━━━━━ Record excerpts ━━━━━

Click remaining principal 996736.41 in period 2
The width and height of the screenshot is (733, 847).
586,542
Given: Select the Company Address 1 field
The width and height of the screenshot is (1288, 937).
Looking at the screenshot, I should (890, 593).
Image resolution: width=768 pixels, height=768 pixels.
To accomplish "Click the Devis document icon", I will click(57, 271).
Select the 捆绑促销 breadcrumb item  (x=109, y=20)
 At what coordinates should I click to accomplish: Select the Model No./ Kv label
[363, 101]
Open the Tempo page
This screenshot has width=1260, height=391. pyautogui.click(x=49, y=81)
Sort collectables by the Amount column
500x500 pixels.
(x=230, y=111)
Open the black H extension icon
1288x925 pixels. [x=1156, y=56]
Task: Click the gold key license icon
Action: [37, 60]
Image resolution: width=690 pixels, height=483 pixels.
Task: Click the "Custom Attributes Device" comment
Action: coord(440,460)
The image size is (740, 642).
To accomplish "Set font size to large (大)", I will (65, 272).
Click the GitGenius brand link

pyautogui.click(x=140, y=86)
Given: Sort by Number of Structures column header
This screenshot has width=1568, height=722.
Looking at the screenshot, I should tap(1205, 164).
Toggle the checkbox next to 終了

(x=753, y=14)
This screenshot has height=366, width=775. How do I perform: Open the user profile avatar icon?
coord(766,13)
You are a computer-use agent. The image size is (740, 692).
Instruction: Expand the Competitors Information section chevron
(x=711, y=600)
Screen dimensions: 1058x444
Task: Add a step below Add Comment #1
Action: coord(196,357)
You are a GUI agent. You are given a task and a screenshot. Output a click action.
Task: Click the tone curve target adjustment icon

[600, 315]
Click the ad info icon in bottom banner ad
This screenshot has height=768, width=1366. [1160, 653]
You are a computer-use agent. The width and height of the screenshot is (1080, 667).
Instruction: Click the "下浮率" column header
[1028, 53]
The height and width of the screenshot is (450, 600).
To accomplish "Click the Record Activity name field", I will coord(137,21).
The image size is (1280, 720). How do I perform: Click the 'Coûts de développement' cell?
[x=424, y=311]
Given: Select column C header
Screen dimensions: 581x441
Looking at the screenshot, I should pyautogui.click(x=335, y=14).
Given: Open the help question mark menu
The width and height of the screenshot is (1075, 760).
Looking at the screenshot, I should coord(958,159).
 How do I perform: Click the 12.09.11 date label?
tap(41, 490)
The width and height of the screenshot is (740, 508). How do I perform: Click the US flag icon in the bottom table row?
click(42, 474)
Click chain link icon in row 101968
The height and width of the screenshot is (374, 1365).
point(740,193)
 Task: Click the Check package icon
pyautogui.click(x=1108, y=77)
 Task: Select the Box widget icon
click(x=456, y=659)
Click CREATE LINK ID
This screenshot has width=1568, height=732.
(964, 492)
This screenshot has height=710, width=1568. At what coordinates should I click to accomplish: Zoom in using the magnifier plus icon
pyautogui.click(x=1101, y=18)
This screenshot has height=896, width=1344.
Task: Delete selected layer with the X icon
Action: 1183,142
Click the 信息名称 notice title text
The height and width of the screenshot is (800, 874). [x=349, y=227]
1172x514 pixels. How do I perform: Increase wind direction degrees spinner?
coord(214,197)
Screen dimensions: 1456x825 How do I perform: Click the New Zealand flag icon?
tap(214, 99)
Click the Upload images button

━━━━━

• [Task instructions]: Copy out the lines of the data where the string "field" occurs.

• [Task output]:
Given: Select the Company Address 1 field
To accomplish "Click the Record Activity name field", I will coord(137,21).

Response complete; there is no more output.